### Supplied information

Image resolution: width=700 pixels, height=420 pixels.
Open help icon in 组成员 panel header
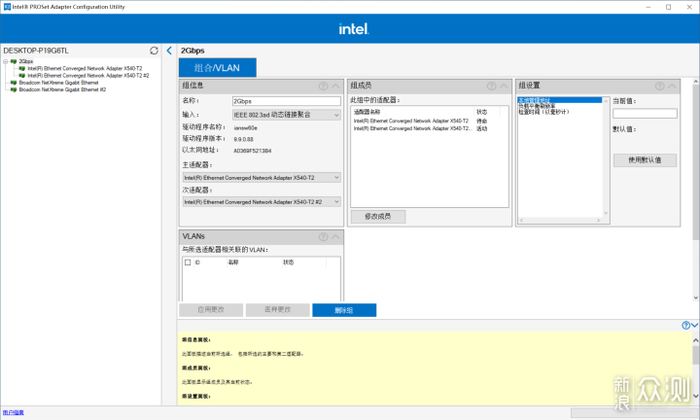[x=492, y=86]
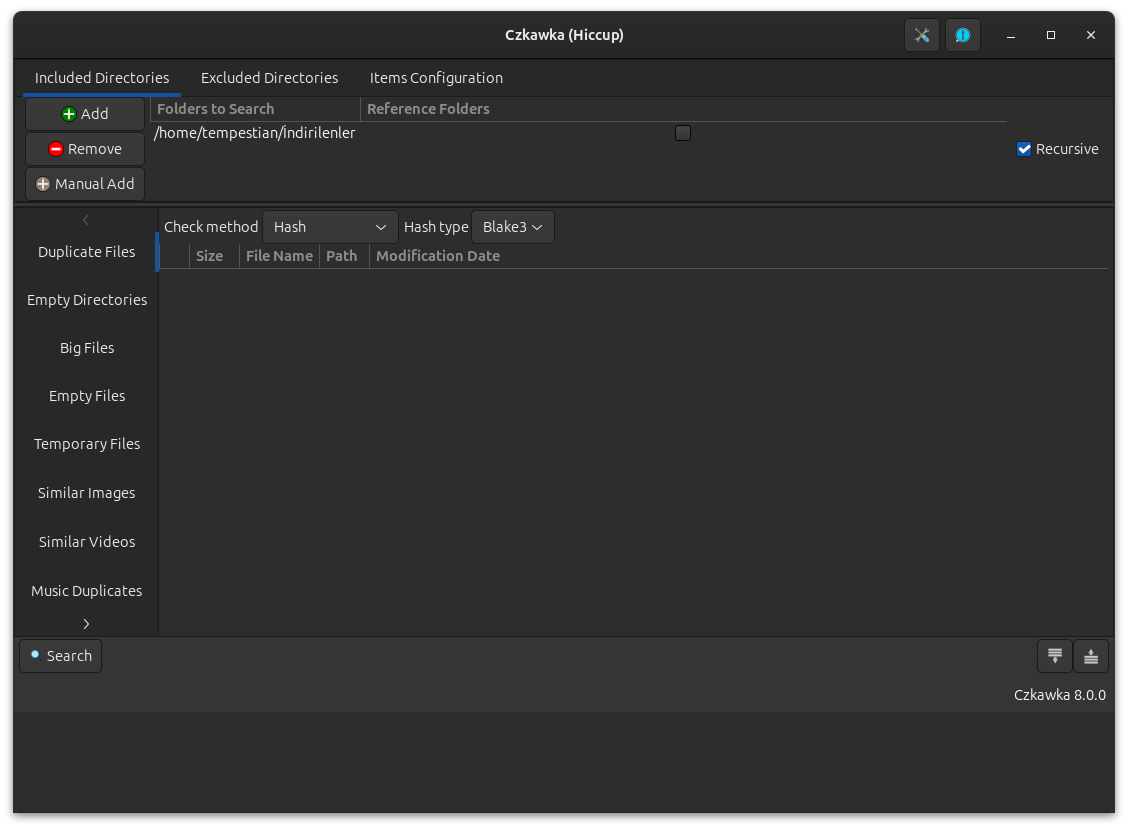This screenshot has height=829, width=1128.
Task: Open settings via the tools icon
Action: (x=922, y=35)
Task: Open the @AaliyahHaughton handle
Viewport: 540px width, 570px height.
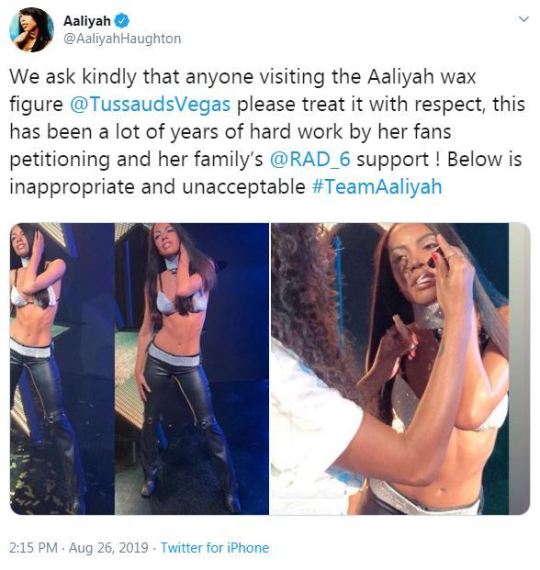Action: 122,39

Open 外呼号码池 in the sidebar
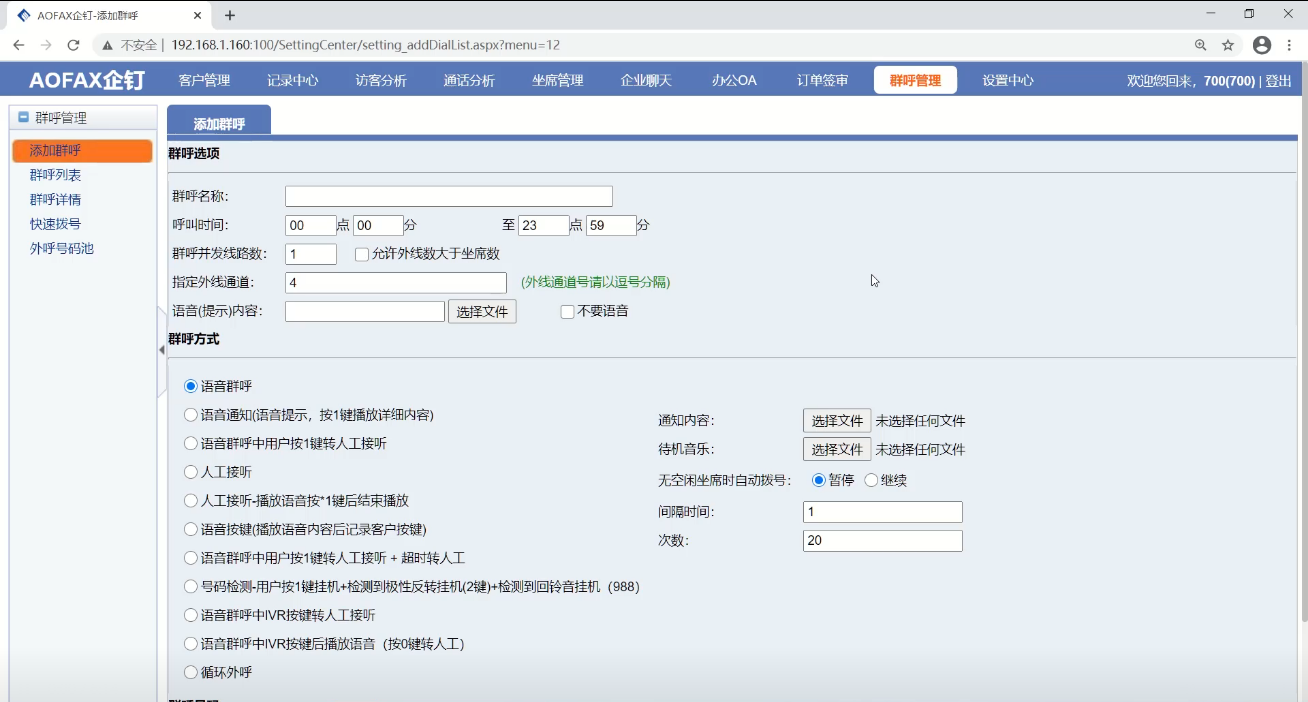tap(62, 248)
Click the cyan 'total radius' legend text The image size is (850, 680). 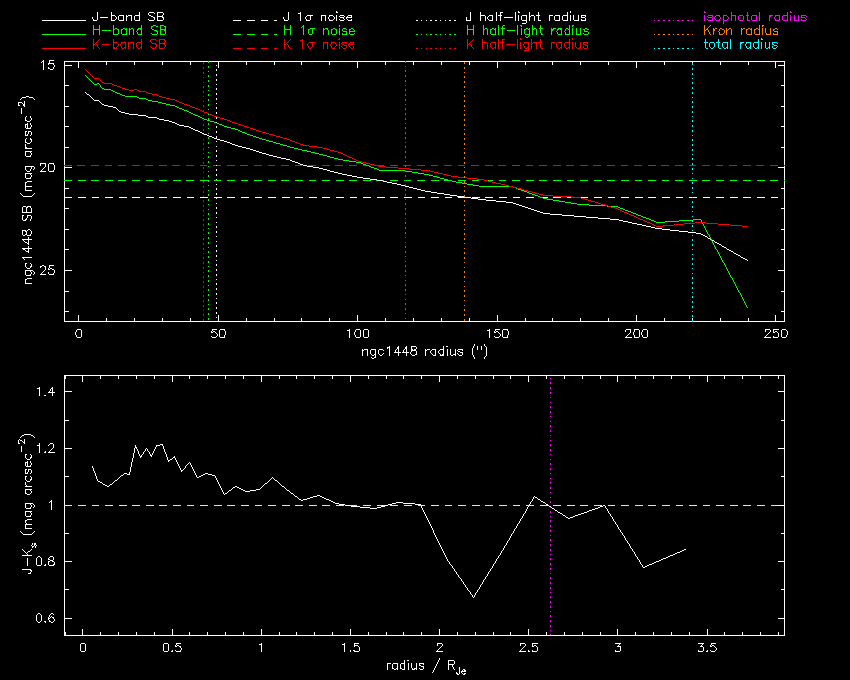coord(740,45)
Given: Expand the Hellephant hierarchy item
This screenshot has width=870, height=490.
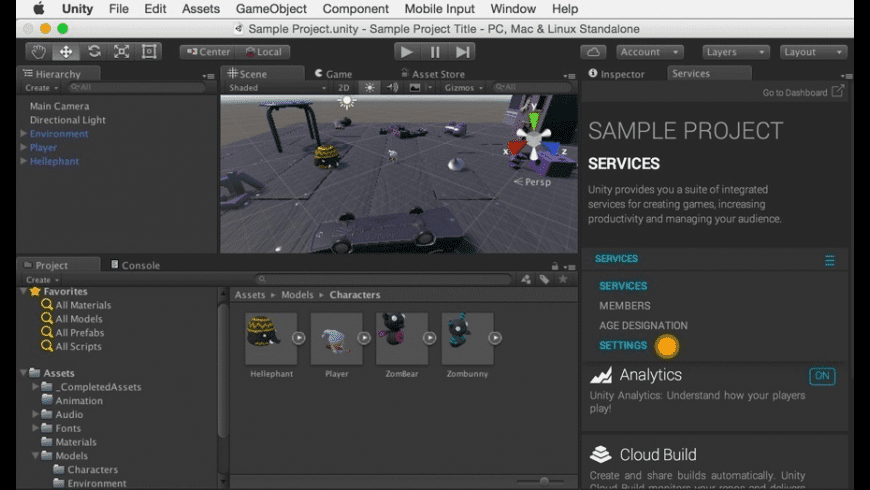Looking at the screenshot, I should click(24, 161).
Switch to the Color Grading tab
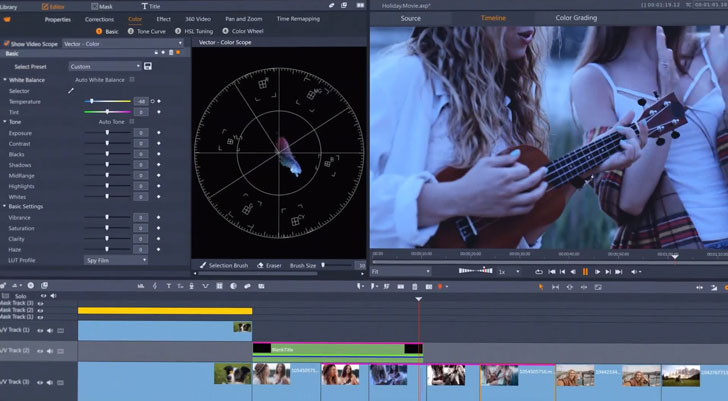 point(576,18)
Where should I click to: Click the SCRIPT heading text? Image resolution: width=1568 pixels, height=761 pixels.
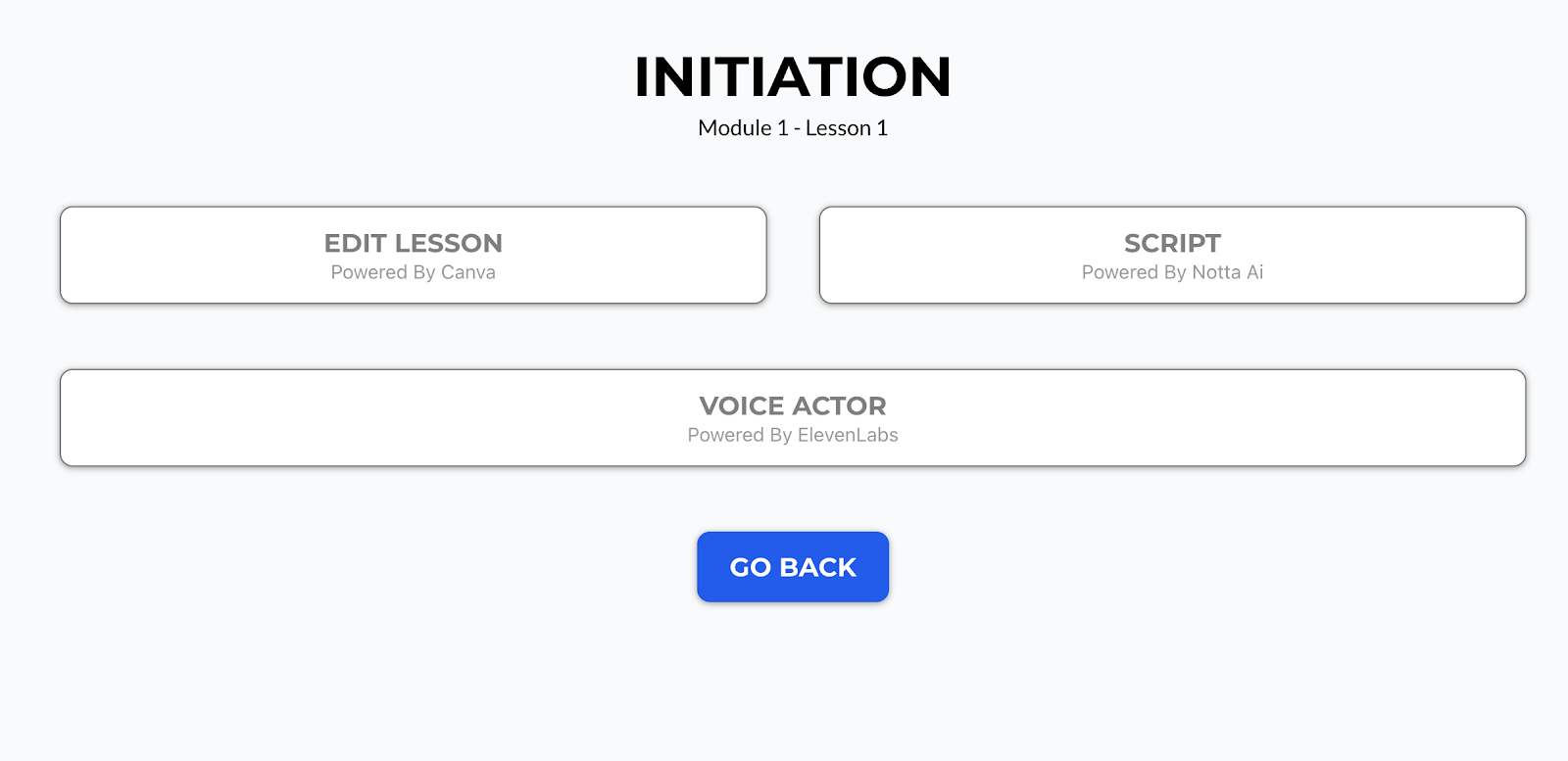[1172, 243]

### Your task
What you need to retype is every line from the one that has "Switch to the Color Grading tab" through the last line of the listing, both included, with the pictures left out.

### Your solution
Switch to the Color Grading tab
 point(576,18)
Where should I click to: Click the SCRIPT heading text? Image resolution: width=1568 pixels, height=761 pixels.
[1172, 243]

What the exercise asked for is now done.